6. The discharge lamp lighting circuit as claimed in claim 4, wherein said another electrode terminal of the discharge lamp is directly connected to ground.

7. The discharge lamp lighting circuit as claimed in claim 4, wherein said another electrode terminal of the discharge lamp is connected to ground through current detection means.

8. The discharge lamp lighting circuit as claimed in claim 1, further comprising a current auxiliary circuit for supplying energy accumulated in a capacitive load when the discharge lamp is started to aid a transition from glow discharge to arc discharge, the current auxiliary circuit being placed between said DC power supply circuit and said DC-AC conversion circuit,

wherein said current auxiliary circuit is provided only for one output terminal of said DC power supply circuit corresponding to the polarity of voltage supplied from said DC-AC conversion circuit to the discharge lamp before the discharge lamp is started.
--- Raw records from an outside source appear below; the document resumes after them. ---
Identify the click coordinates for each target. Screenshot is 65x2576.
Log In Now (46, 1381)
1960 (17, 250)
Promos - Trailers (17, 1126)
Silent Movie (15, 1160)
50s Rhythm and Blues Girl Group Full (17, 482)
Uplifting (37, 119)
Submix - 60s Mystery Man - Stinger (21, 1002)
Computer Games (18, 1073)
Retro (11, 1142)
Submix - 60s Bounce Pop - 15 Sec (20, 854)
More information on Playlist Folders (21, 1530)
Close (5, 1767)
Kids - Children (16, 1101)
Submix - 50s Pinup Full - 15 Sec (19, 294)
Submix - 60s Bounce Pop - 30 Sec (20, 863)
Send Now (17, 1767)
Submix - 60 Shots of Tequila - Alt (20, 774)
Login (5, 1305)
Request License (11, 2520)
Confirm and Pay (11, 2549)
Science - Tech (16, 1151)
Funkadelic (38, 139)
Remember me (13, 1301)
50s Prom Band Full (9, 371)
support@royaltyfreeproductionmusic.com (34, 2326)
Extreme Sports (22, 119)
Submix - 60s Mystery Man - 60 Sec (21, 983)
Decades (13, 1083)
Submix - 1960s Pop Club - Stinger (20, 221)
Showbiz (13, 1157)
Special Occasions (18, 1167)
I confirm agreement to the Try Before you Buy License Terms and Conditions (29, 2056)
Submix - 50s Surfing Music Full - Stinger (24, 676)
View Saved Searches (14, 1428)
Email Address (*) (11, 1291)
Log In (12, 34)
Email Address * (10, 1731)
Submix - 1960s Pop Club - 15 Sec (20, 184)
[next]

9. The discharge lamp lighting circuit as claimed in claim 8, wherein for the output terminal of said DC power supply circuit for outputting voltage of an opposite polarity to the polarity of the voltage supplied from said DC-AC conversion circuit to the discharge lamp before this discharge lamp is started, the output voltage from the output terminal is defined so as to always become lower than the output voltage from the other output terminal of said DC power supply circuit.

10. The discharge lamp lighting circuit as claimed in claim 4, wherein one of said first and second discharge lamps is used as light source of a high beam and the other is used as light source of a low beam.

11. The discharge lamp lighting circuit as claimed in claim 4, wherein one of said first and second discharge lamps is used as light source of front lights placed on the left side of the front of a vehicle and the other is used as light source of the right side.